The Skate Park has been used by generations of skaters growing up in or passing through Davis. Most of whom will attest to its inadequacy. 

“It was always kind of bad,” Jake Starnes, owner of Vault Board Shop, told The Dirt. “Growing up, we’d go on campus and skate UCD or skate around town, but we always wanted a new skate park.” As the owner of the only skate shop in town, he’s excited about the boost the skating community would get from the park’s renovation. 

When the park was originally built, skateboarding was in its infancy, just starting to spread beyond the regions of Southern California where it was first popularized. Knowledge of what made a good park was scant, resulting in a design that didn’t accommodate the needs of skaters. “It’s challenging to get a flow, and there aren’t really features that connect,” Starnes said.

“The way it’s poured makes it dangerous, the bowl is dangerous, the trees drop their leaves, and you have to clean it up with a broom to skate there,” Davis skateboarder Luke Turner said, “It’s just not that fun, and more effort than it’s worth.”

In 2023, Davis Parks and Community Services realized that an overhaul would serve not only the skating community but the City of Davis more broadly. 

“[We] identified a need for additional recreational activities/spaces for… teens and early twenty somethings,” Melody Eldridge, Senior Civil Engineer and project manager, told The Dirt. The skate park, presently underutilized, seemed like a perfect way to fill that gap. 

Skateboarding has increased steadily in popularity since the 90s, and with its recent addition to the Olympic roster, that trend is likely to continue. A good skate park would accommodate that growing demand and, Starnes believes, could even become a pull factor for prospective UC Davis students.

Makes sense when you look at who’s winning those new Olympic Medals. At the Paris Olympics, the bronze medal for skateboarding went to Nyjah Huston. He grew up in Davis, graduated from Davis Senior High.

“That’s really where it started for me,” Huston said after his win in Paris. “That little Davis not-so-good skate park.”

The City started the process by sending a public invitation to skatepark-specific design-build firms. Three companies responded. Their proposals were reviewed based on a range of criteria, including skatepark design philosophy and experience designing and building similar projects.
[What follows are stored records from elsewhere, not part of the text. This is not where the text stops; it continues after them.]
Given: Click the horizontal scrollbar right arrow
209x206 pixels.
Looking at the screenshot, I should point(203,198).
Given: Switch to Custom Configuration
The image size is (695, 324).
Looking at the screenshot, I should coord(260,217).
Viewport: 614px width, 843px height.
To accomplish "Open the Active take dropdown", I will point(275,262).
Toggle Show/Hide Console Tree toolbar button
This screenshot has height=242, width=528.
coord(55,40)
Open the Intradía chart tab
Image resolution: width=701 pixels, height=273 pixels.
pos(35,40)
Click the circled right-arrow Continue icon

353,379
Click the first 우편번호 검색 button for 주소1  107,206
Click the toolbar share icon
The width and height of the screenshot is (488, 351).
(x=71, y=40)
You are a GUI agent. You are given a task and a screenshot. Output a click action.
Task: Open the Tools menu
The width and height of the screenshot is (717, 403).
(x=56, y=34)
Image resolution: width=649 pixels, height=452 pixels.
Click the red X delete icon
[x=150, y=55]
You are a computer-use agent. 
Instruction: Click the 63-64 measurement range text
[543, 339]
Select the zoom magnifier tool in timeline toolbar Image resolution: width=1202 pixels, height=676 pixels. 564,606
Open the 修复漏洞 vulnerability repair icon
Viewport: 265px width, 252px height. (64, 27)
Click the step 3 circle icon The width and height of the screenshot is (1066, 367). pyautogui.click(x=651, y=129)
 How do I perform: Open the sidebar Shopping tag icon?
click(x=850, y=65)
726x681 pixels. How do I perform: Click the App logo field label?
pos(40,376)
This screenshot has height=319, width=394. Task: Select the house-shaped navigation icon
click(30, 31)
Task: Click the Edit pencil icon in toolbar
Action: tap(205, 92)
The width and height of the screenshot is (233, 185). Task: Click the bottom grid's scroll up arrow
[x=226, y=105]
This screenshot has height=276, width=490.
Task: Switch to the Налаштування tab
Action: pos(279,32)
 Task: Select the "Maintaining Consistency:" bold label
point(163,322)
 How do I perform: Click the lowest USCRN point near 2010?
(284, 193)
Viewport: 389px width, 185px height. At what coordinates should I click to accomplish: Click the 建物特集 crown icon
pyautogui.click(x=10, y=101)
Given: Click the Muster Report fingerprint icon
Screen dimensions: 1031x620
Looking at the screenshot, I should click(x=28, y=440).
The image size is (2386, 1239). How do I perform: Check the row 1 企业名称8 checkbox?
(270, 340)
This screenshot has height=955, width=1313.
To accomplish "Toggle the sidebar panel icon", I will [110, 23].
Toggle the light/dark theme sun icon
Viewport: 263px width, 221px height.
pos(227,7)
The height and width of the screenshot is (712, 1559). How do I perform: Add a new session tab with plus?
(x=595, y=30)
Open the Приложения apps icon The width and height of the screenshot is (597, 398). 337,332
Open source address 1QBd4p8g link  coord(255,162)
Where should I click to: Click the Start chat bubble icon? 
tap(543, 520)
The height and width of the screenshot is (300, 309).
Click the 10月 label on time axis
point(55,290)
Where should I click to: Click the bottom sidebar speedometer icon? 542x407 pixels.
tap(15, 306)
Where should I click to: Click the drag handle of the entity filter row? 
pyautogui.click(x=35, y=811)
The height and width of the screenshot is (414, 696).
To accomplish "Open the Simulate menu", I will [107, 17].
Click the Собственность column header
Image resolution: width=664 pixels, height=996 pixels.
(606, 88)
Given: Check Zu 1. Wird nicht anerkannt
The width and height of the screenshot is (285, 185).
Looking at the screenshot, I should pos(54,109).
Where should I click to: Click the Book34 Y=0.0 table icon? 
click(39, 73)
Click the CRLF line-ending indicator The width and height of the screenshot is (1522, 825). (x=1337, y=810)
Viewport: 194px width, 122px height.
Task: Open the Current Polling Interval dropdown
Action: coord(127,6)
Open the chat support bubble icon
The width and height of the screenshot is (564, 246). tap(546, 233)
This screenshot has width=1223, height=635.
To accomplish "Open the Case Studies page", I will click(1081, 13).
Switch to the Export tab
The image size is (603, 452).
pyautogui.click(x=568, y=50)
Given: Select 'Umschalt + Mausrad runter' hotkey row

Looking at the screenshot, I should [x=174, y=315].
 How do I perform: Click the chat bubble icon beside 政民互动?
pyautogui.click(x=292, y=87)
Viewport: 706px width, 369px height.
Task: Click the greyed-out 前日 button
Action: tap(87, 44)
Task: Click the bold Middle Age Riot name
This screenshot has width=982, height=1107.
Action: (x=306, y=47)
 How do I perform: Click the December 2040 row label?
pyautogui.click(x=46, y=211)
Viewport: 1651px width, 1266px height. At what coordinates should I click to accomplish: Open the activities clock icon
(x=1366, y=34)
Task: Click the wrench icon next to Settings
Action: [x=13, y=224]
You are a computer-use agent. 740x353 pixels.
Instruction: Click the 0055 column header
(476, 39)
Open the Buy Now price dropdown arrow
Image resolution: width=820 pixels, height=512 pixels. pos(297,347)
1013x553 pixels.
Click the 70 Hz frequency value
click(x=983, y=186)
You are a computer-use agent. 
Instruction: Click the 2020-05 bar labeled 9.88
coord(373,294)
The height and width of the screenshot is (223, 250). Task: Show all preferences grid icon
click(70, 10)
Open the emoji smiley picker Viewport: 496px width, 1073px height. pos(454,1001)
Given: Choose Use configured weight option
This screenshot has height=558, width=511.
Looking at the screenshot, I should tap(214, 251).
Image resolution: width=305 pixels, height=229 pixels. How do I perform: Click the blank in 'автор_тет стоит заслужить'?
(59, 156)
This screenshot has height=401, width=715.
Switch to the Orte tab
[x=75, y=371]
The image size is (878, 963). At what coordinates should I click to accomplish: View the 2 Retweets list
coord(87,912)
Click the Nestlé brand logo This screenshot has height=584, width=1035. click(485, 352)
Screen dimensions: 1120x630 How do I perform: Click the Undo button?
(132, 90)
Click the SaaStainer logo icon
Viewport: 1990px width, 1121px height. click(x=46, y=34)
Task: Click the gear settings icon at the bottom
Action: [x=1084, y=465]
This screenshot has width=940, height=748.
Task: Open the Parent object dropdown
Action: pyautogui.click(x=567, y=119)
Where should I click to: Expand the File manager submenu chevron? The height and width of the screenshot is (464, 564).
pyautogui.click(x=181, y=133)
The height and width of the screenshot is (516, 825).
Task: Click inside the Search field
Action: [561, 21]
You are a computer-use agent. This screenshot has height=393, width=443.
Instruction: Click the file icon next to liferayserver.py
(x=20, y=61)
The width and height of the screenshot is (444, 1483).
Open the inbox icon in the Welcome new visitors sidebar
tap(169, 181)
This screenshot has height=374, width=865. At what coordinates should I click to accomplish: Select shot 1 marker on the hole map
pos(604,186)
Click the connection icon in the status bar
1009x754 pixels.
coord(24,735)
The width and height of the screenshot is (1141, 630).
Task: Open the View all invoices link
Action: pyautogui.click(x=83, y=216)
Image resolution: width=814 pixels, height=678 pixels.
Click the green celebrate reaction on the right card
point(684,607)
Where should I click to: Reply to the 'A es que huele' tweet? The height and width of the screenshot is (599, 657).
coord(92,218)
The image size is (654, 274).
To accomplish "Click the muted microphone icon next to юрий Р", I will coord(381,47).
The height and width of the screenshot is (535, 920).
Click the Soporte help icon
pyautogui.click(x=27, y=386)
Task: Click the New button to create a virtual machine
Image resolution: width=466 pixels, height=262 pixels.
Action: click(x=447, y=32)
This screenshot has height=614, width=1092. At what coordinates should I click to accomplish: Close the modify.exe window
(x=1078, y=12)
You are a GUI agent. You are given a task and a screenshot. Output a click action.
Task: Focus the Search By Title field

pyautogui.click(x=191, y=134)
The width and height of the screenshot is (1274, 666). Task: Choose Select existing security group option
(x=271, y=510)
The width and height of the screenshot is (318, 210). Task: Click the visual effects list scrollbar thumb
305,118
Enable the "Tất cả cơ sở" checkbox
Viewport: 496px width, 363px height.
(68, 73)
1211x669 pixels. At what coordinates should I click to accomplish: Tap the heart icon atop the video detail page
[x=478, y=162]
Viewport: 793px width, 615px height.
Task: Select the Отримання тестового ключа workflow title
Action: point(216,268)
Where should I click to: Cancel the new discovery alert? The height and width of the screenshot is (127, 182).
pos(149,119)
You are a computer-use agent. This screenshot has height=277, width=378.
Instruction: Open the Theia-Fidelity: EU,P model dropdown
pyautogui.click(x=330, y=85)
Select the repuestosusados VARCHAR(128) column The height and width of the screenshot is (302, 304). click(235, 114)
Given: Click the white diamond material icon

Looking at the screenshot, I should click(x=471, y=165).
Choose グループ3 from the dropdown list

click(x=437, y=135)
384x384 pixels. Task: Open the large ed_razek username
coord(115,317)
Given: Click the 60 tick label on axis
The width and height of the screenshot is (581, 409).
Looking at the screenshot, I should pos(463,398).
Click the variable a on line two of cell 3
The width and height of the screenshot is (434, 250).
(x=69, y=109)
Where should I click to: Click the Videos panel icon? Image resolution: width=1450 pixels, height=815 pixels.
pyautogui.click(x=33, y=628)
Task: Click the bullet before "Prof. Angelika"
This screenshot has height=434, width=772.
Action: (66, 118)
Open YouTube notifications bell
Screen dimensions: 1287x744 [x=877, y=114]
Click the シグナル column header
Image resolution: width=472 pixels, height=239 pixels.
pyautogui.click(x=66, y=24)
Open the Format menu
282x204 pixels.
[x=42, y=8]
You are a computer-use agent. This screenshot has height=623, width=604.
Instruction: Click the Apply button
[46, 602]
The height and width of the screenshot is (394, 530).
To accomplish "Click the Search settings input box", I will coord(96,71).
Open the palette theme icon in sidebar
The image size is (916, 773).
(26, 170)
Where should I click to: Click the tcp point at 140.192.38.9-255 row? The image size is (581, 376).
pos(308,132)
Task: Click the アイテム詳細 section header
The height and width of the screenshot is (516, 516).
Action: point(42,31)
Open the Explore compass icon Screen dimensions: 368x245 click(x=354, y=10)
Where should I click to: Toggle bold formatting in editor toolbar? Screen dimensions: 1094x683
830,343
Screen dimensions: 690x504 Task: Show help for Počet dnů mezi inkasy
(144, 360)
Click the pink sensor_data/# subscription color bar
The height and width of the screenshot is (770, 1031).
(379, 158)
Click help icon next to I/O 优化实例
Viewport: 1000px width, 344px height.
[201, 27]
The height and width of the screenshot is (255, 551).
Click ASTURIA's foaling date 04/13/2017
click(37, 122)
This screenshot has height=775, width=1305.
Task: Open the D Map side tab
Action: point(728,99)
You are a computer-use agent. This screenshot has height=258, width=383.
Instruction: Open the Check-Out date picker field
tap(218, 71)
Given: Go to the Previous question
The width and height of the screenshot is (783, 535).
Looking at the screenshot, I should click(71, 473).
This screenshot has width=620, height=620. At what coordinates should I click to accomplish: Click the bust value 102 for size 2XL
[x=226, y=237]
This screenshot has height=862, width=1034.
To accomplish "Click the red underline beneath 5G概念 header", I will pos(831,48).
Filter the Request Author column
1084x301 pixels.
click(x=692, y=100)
Ultimately, Grindline Skateparks was selected. 

“The skate park can’t get messed up because Grindline doesn’t build bad skateparks,” Turner said, “they’re skater-run, and really well respected.”

Grindline completed their first community outreach event last month. Sixty skaters of all ages had the opportunity to offer input on what they’d want out of a new park.

“We have received lots of requests for bowls, mini ramps, and improved flow in general,” Eldridge said. If the $1.1 million budget allows, Eldridge said the City also hopes to install improved lighting so skaters can ‘beat the heat’ during the spring and summer months. Conceptual designs will be drawn up with community input in mind, and another meeting, tentatively scheduled for July, will give people a chance to review and comment before anything is finalized.

“After that, Grindline prepares construction drawings. We hope to begin demolition this fall and have the new skatepark open in Summer 2026,” Eldridge said.

Turner has high hopes for what the new skate park will mean for skaters in Davis. He hopes that the skate park will act as a hub, bringing skaters of all skill levels, from all over the place, together. 

“I think it’s gonna be a really popular spot. It’ll bring a lot more skate energy to Davis,” he said. “It’s a little sleepy right now.”

Starnes agrees.

“If I see someone do a kickflip, we both know how long it took to get that trick,” he told The Dirt. “Skateboarding gives you a shared language to connect with anyone, anywhere. It teaches grit, determination, and acceptance.”